To identify potential areas for improving internal consistency, we also examined the functionality of the items; good items should contribute to our understanding of the variation in the latent construct between − 2 and + 2 standard deviations. Items with poor discrimination power (i.e., those with low information curves) could also be targeted for removal, replacement or rephrasing.
2b) Test-retest reliability
We used the weighted kappa coefficient to assess the level of agreement between the two time point scores. More subjective items will generally show relatively low reliability, and physical outcomes may be more consistent[72, 73]. Lower test-retest coefficients were expected for the child self-report version, as test-retest reliability is affected by child developmental age[74, 75]. Interpretation of coefficients was: less than 0.2 poor agreement; 0.21–0.40 slight; 0.41–0.60 moderate 0.61–0.8 good and 0.81 -1 very high [75]. We adopted a score of 0.3 for lowest acceptable level of agreement.

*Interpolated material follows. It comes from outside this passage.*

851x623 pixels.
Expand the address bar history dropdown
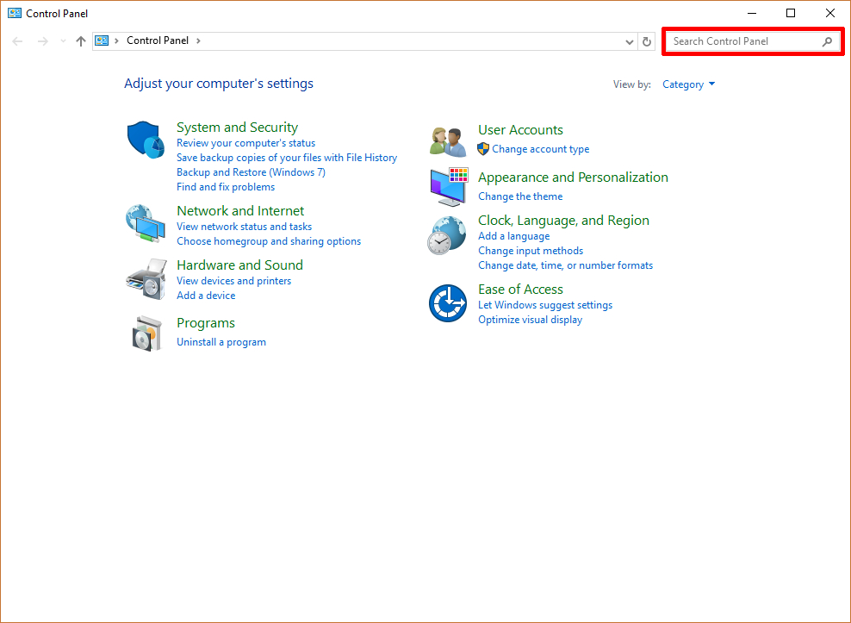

Responsiveness is defined as the ability of a measure to detect change[76]. A good instrument should be able to respond to changes in a patient’s condition but it is important to note that responsiveness contributes more to our understanding of the variance of the population being assessed and is not a property of an instrument in the strict sense[77]. Using Wilcoxon paired sign rank sum test, we compared differences in paired scores at the following time points; 1 vs 3, 2 vs 3, 3vs 4 and 1 vs 4. The initial test-retest measures were 24 hours apart, after which time points were a mean of three days apart. The test-retest data were excluded in the responsiveness analysis. We also used generalised linear regression models to assess for change in total C-POS scores for the child (self and proxy versions) and family subscales over time controlling for age and country setting. The latter approach is more robust as it uses all observations, as opposed to the selected paired [78].
4) Acceptability
We measured both time and extent of completion are indicators of measure acceptability[41]. For feasible clinical use in palliative care populations, measures should be short[79]. Although missing values commonly range from 4–18%, a threshold of 8% is acceptable[80].
5) Interpretability
Studies have consistently shown that there is little variability in the standard deviations derived from between-subject differences at baseline, change scores or difference between change in scores[81]. We therefore used the 0.5 standard deviation of baseline scores to compute the minimum important difference for the child and family total scores[82]. For the two versions of the C-POS, we computed the total C-POS scores for child and family items. To assess Cross -cultural validity we fitted three multiple indicator cause models (self-report child items; proxy child items and family subscale) controlling for age to explore differential item functioning by country setting. We set a stringent P value of 0.001 or < 0.001 as a requirement for statistical significance considering Bonferroni corrections for multiple testing and coefficients of at least 0.64. Items with differential item functioning would be included in the scale to avoid inflating the type II error.